In this chapter we discuss various methods to quantify pore pressure, fracture pressure, and overburden stress using a host of geophysical methods, such as velocity, density, and resistivity, from well logs and seismic data. Most of these methods are based on approaches that work for shales, where it is easier to define a trend based on normal compaction. We compare and contrast some of the well-established models in the literature.
This chapter focuses on some of the wireline logging tools that can be used to estimate pore pressure. These measurements include sonic velocity, resistivity, and density. In addition, various drilling paramters, such as rate of penetration, torque, and drag, that can be used as pore pressure indicators are described. These are either qualitative or semiqualitative indicators of geopressured zones.

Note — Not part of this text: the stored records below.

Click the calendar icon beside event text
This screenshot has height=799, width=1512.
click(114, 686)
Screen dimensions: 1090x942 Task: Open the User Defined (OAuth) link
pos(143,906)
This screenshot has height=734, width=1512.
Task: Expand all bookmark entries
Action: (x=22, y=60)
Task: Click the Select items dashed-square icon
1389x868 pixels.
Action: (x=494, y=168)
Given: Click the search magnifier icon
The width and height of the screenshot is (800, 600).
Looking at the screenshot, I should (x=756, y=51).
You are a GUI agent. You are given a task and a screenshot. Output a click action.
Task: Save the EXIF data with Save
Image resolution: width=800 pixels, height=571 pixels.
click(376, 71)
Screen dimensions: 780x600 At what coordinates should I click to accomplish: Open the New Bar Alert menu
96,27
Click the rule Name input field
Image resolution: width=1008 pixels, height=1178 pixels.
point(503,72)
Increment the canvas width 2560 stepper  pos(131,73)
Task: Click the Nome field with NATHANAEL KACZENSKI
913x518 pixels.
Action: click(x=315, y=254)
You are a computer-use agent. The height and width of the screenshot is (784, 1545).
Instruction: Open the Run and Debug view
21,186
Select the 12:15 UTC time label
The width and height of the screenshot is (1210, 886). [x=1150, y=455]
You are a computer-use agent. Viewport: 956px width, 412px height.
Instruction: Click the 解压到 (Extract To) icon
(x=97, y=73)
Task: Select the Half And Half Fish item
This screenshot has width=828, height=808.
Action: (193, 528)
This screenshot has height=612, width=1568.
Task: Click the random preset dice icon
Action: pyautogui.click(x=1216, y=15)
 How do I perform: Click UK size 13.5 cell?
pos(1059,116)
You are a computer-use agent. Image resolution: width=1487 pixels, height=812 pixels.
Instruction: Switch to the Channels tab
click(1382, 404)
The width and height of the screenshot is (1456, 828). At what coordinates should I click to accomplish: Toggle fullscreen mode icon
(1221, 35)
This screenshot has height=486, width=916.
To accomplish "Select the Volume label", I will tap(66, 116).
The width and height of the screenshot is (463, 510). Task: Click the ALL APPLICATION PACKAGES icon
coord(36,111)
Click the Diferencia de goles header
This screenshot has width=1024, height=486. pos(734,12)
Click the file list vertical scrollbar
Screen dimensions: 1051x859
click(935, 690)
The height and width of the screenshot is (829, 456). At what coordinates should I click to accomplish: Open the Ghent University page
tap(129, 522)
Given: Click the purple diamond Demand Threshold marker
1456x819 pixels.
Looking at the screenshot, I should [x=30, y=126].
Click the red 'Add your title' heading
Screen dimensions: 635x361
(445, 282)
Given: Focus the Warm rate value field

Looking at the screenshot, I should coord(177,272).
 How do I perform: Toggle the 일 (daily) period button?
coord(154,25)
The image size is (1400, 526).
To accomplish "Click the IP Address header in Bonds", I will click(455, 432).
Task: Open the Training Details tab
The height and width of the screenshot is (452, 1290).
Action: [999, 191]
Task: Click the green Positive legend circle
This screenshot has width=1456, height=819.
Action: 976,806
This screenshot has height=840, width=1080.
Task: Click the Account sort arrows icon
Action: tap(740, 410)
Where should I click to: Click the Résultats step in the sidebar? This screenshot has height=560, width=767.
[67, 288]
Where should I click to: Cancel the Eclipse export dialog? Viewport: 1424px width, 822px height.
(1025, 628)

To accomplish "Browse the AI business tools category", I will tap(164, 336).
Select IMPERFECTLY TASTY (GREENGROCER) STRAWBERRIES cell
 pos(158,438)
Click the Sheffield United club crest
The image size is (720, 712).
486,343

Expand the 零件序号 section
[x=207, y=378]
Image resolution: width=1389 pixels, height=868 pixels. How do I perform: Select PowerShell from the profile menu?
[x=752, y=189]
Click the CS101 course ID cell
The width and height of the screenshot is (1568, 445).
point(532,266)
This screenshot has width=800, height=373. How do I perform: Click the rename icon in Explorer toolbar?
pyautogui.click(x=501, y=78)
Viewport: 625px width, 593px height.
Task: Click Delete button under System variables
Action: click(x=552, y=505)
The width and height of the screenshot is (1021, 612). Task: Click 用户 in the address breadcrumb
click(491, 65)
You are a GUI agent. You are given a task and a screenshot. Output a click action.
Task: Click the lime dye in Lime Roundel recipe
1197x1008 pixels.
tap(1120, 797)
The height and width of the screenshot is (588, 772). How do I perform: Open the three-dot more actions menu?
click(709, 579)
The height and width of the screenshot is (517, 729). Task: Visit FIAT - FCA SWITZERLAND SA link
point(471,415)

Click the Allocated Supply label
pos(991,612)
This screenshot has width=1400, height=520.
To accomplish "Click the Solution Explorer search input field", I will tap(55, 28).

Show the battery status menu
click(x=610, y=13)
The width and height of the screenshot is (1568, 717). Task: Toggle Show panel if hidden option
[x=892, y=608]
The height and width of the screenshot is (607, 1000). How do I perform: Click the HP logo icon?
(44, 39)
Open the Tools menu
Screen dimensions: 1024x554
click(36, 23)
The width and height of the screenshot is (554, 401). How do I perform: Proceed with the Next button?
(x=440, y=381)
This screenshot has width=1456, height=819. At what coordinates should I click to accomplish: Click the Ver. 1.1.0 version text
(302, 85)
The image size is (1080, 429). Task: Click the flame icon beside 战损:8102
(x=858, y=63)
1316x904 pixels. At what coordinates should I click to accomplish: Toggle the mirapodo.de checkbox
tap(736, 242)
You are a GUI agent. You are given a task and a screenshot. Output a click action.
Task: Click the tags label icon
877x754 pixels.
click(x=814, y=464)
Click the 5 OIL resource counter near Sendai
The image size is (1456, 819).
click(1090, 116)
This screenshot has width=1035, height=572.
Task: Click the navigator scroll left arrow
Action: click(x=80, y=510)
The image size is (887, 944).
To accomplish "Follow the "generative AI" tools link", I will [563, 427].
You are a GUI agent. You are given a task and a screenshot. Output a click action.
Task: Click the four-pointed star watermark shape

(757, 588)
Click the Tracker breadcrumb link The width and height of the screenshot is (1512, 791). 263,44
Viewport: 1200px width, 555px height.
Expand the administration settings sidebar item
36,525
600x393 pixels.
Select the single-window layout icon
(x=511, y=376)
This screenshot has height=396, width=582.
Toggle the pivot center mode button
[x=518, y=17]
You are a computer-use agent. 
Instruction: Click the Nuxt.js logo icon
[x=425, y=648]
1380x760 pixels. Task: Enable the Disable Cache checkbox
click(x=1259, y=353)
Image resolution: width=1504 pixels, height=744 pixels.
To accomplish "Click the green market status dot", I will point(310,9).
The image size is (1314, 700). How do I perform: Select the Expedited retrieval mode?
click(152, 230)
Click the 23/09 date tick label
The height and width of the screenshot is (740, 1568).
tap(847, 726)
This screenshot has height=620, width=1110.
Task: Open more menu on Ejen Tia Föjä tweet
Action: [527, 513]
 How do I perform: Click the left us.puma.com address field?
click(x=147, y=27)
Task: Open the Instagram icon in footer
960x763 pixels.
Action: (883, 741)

This chapter conjectures on some of the upcoming technologies and how they might impact pore pressure prediction in the future. It gives a schematic of a workflow that integrates basin modeling derived pore pressure to rock physics and seismic anisotropic velocity modeling and imaging, executed in a grand loop. Some recent applications of machine learning applied to pore pressure prediction are discussed. The chapter concludes that the future is almost here, and it is bright indeed!
The second chapter deals with the fundamental of continuum mechanics. It describes stresses and strains in a continuum. This is followed by fundamental laws of mechanics and constitutive relations. Elasticity and Hooke's law are described. Next, the chapter describes poroelasticity as well as poroplasticity, followed by fracture mechanics. Finally, rock physics models as applied to pore pressure detection are described.